### Input data
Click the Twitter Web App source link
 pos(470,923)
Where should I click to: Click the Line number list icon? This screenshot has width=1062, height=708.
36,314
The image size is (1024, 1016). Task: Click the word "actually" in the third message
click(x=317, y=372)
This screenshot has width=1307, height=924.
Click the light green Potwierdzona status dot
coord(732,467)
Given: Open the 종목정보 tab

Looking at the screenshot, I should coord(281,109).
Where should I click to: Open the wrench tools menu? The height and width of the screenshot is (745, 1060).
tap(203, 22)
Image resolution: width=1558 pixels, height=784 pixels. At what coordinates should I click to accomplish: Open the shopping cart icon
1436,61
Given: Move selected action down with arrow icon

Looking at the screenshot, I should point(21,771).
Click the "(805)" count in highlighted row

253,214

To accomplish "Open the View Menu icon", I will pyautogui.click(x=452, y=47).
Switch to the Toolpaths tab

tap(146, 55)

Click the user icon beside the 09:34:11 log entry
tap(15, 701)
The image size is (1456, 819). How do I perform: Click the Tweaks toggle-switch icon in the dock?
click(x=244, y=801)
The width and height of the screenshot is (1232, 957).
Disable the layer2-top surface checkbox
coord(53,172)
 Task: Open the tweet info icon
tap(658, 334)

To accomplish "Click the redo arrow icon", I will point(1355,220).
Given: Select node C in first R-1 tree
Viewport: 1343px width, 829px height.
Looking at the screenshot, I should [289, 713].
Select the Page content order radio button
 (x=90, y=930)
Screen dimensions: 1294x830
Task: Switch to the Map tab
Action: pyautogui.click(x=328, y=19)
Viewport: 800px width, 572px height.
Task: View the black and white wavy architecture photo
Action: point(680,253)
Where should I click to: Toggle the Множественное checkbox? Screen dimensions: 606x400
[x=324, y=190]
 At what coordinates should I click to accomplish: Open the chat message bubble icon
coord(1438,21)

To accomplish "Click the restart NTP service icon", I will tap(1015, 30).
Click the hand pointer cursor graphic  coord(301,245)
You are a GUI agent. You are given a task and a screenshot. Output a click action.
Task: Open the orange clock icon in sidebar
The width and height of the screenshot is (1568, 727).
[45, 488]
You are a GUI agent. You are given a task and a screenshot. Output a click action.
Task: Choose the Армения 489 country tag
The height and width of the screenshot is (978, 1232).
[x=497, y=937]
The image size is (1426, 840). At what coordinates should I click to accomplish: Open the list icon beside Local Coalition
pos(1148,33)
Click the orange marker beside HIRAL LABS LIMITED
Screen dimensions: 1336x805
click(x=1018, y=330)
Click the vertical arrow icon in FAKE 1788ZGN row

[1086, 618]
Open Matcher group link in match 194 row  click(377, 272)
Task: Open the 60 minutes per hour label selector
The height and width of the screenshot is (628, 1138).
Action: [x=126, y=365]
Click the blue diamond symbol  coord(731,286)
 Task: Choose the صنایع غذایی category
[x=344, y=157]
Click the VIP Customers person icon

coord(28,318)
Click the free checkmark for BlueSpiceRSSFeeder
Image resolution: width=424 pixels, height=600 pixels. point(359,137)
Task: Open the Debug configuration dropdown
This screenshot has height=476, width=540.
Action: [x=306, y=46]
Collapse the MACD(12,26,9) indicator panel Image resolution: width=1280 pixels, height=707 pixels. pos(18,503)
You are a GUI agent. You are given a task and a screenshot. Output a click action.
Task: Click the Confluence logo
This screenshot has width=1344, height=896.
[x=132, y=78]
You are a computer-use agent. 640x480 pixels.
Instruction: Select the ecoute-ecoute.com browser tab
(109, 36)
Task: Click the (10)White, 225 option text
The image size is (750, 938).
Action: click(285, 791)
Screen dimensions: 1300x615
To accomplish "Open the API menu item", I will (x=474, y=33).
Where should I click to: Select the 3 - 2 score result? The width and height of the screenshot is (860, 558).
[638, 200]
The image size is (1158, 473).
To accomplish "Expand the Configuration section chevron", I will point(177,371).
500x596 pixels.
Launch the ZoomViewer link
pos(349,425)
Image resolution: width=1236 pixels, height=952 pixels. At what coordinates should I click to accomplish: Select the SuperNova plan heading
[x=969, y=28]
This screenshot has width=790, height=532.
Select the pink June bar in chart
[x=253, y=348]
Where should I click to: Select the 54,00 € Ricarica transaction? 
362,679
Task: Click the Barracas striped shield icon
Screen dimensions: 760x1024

### Exercise goal
Could you return all of the records above verbatim, keeping every line in its original order with nothing added, dropped, or altered?

### Completed task
Click the Twitter Web App source link
 pos(470,923)
Where should I click to: Click the Line number list icon? This screenshot has width=1062, height=708.
36,314
The image size is (1024, 1016). Task: Click the word "actually" in the third message
click(x=317, y=372)
This screenshot has width=1307, height=924.
Click the light green Potwierdzona status dot
coord(732,467)
Given: Open the 종목정보 tab

Looking at the screenshot, I should coord(281,109).
Where should I click to: Open the wrench tools menu? The height and width of the screenshot is (745, 1060).
tap(203, 22)
Image resolution: width=1558 pixels, height=784 pixels. At what coordinates should I click to accomplish: Open the shopping cart icon
1436,61
Given: Move selected action down with arrow icon

Looking at the screenshot, I should point(21,771).
Click the "(805)" count in highlighted row

253,214

To accomplish "Open the View Menu icon", I will pyautogui.click(x=452, y=47).
Switch to the Toolpaths tab

tap(146, 55)

Click the user icon beside the 09:34:11 log entry
tap(15, 701)
The image size is (1456, 819). How do I perform: Click the Tweaks toggle-switch icon in the dock?
click(x=244, y=801)
The width and height of the screenshot is (1232, 957).
Disable the layer2-top surface checkbox
coord(53,172)
 Task: Open the tweet info icon
tap(658, 334)

To accomplish "Click the redo arrow icon", I will point(1355,220).
Given: Select node C in first R-1 tree
Viewport: 1343px width, 829px height.
Looking at the screenshot, I should [289, 713].
Select the Page content order radio button
 (x=90, y=930)
Screen dimensions: 1294x830
Task: Switch to the Map tab
Action: pyautogui.click(x=328, y=19)
Viewport: 800px width, 572px height.
Task: View the black and white wavy architecture photo
Action: point(680,253)
Where should I click to: Toggle the Множественное checkbox? Screen dimensions: 606x400
[x=324, y=190]
 At what coordinates should I click to accomplish: Open the chat message bubble icon
coord(1438,21)

To accomplish "Click the restart NTP service icon", I will tap(1015, 30).
Click the hand pointer cursor graphic  coord(301,245)
You are a GUI agent. You are given a task and a screenshot. Output a click action.
Task: Open the orange clock icon in sidebar
The width and height of the screenshot is (1568, 727).
[45, 488]
You are a GUI agent. You are given a task and a screenshot. Output a click action.
Task: Choose the Армения 489 country tag
The height and width of the screenshot is (978, 1232).
[x=497, y=937]
The image size is (1426, 840). At what coordinates should I click to accomplish: Open the list icon beside Local Coalition
pos(1148,33)
Click the orange marker beside HIRAL LABS LIMITED
Screen dimensions: 1336x805
click(x=1018, y=330)
Click the vertical arrow icon in FAKE 1788ZGN row

[1086, 618]
Open Matcher group link in match 194 row  click(377, 272)
Task: Open the 60 minutes per hour label selector
The height and width of the screenshot is (628, 1138).
Action: [x=126, y=365]
Click the blue diamond symbol  coord(731,286)
 Task: Choose the صنایع غذایی category
[x=344, y=157]
Click the VIP Customers person icon

coord(28,318)
Click the free checkmark for BlueSpiceRSSFeeder
Image resolution: width=424 pixels, height=600 pixels. point(359,137)
Task: Open the Debug configuration dropdown
This screenshot has height=476, width=540.
Action: [x=306, y=46]
Collapse the MACD(12,26,9) indicator panel Image resolution: width=1280 pixels, height=707 pixels. pos(18,503)
You are a GUI agent. You are given a task and a screenshot. Output a click action.
Task: Click the Confluence logo
This screenshot has width=1344, height=896.
[x=132, y=78]
You are a computer-use agent. 640x480 pixels.
Instruction: Select the ecoute-ecoute.com browser tab
(109, 36)
Task: Click the (10)White, 225 option text
The image size is (750, 938).
Action: click(285, 791)
Screen dimensions: 1300x615
To accomplish "Open the API menu item", I will (x=474, y=33).
Where should I click to: Select the 3 - 2 score result? The width and height of the screenshot is (860, 558).
[638, 200]
The image size is (1158, 473).
To accomplish "Expand the Configuration section chevron", I will point(177,371).
500x596 pixels.
Launch the ZoomViewer link
pos(349,425)
Image resolution: width=1236 pixels, height=952 pixels. At what coordinates should I click to accomplish: Select the SuperNova plan heading
[x=969, y=28]
This screenshot has width=790, height=532.
Select the pink June bar in chart
[x=253, y=348]
Where should I click to: Select the 54,00 € Ricarica transaction? 
362,679
Task: Click the Barracas striped shield icon
Screen dimensions: 760x1024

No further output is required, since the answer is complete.